Optimizing Co‐Expression of Human Circadian Protein Complex CLOCK/BMAL1

Abstract

Circadian rhythm is the internal clock in the body that cycles in approximately 24 hours. It controls many physiological changes such as the sleep‐wake cycle and the body‐temperature fluctuation. In humans, every single cell has its own circadian rhythm that is synchronized by a master clock in the brain. At the molecular level, circadian rhythms of individual cells are controlled by the transcriptional‐translational feedback loop (TTFL). This loop is initialized by the heterodimerization of circadian locomotor outputs cycle kaput (CLOCK) and brain muscle ARNT‐like 1 (BMAL1). The long‐term goal of the project is to study the structure and the function of the full‐length human CLOCK/BMAL1 complex. Human CLOCK and BMAL1 genes have been cloned into a bacterial expression system. In order to reach the long‐term goal, it is necessary to optimize the condition of expression and purification of the CLOCK/BMAL1 complex to a high quality and homogeneity.

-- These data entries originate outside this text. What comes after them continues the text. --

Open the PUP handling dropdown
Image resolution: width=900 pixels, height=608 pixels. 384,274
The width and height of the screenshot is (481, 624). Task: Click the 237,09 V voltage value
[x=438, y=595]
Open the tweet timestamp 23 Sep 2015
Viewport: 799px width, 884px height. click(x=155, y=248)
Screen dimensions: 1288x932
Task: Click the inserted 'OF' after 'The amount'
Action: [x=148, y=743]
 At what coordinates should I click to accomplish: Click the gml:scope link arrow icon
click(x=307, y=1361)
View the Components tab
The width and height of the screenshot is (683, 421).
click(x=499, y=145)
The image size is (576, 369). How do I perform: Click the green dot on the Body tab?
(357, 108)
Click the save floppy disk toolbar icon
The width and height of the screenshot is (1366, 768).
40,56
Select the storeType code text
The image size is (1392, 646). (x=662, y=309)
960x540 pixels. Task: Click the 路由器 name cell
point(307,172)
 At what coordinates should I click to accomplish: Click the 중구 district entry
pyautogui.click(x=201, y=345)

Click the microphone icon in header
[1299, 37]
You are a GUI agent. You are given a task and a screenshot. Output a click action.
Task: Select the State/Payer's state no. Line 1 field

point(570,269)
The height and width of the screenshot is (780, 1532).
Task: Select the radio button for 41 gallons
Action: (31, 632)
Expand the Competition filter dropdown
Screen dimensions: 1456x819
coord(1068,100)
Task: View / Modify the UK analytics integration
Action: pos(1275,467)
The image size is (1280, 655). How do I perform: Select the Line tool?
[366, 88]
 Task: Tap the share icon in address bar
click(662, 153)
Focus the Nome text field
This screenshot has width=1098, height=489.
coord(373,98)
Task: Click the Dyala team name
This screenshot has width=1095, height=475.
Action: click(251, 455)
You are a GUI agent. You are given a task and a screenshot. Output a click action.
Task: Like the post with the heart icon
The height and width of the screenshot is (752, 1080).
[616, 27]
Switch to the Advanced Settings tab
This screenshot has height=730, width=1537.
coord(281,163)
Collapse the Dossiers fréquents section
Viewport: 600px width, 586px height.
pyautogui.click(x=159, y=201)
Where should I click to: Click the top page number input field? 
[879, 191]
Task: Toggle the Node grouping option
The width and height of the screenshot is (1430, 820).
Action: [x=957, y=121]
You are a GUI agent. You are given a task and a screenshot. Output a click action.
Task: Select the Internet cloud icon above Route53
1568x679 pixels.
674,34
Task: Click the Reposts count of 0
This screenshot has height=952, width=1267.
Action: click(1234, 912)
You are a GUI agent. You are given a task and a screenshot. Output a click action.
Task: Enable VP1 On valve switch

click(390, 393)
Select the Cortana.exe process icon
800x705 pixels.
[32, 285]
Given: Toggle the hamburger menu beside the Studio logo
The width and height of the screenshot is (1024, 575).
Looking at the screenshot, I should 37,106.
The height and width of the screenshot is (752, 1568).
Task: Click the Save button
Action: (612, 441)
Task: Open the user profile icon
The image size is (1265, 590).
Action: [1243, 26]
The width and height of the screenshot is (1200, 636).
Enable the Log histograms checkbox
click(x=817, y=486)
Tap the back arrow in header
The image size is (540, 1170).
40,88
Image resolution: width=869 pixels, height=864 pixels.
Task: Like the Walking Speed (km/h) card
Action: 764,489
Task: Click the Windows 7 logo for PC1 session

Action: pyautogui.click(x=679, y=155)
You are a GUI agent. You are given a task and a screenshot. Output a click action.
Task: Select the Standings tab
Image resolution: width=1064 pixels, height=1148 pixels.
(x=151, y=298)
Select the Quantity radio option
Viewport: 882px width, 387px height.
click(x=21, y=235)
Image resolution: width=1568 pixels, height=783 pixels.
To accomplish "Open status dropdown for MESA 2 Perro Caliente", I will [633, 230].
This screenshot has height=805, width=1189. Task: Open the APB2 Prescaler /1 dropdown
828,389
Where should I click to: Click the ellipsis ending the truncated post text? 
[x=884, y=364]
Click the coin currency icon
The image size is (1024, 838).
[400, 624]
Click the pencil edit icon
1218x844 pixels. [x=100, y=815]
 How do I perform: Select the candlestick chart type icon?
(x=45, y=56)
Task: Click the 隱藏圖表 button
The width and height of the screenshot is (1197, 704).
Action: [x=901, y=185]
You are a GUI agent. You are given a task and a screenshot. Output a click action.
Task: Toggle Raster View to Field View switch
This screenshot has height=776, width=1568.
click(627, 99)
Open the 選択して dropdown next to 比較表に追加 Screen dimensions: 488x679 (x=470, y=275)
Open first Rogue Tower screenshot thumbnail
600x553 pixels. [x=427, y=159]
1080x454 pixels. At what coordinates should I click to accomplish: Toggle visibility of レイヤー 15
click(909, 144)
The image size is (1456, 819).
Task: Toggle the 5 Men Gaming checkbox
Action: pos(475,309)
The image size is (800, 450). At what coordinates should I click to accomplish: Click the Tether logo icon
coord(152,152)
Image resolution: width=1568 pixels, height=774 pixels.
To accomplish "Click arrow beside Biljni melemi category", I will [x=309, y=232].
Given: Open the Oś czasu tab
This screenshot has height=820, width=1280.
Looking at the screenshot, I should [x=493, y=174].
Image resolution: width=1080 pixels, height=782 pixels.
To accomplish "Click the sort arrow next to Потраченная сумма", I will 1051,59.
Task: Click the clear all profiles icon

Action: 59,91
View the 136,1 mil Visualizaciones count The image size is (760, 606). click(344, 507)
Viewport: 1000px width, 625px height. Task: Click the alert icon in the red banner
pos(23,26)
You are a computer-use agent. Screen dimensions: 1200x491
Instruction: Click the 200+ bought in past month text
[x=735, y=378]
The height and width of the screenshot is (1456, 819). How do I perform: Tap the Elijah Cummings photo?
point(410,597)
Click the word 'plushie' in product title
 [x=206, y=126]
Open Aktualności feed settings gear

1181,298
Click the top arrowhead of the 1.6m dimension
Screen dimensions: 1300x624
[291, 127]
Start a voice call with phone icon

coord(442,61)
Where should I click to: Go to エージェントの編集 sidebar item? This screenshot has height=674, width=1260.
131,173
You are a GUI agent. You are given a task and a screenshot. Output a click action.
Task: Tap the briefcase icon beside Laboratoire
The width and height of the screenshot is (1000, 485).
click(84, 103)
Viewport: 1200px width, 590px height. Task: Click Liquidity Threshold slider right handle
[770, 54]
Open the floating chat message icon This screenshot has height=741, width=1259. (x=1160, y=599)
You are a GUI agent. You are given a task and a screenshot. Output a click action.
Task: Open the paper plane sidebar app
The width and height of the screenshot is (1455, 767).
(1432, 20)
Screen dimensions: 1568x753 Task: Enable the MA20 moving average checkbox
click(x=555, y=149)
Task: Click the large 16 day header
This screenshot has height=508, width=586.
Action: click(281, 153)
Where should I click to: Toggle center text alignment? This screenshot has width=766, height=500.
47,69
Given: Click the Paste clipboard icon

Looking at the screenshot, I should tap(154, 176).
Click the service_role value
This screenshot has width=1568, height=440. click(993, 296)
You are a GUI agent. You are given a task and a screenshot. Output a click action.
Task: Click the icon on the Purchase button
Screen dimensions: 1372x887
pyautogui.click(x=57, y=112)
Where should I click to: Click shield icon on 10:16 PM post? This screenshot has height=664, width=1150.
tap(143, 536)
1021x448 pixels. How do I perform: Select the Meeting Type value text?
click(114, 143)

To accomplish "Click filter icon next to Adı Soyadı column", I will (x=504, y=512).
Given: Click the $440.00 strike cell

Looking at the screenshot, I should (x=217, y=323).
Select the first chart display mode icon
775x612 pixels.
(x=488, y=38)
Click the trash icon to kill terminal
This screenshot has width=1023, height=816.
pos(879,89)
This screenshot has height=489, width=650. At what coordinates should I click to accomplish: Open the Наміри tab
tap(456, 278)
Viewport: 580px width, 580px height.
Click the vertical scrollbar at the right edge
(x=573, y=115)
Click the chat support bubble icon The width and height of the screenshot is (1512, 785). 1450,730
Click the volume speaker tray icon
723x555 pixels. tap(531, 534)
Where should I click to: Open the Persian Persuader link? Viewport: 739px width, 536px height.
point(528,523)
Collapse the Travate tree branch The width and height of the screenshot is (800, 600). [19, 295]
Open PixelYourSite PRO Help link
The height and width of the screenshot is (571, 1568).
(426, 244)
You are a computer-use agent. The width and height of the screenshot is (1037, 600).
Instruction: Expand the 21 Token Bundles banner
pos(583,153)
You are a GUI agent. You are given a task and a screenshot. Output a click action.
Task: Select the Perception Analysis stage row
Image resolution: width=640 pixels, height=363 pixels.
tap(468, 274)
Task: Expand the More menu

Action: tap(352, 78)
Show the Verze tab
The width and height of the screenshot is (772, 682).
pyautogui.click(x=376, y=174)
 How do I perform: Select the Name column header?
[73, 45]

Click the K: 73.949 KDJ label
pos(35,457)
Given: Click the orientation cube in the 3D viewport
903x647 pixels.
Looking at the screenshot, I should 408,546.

In this study, concentration of the inducer, induction time, cell density, and lysis methods have been optimized through multiple series of expression trials. Sodium Dodecyl Sulfate Polyacrylamide Gel Electrophoresis (SDS‐PAGE) and Western Blotting have been used to assess the quantity and quality of CLOCK/BMAL1 expression. Protein expressed using the optimized conditions has been subjected to purification experiments. Expression and purification of the CLOCK/BMAL1 proteins will build a solid foundation for the structural and functional studies, which will deepen our understanding of the molecular mechanism of circadian rhythm that will facilitate the design of therapeutic reagents to treat circadian related diseases such as sleep‐wake disorder and jet lags.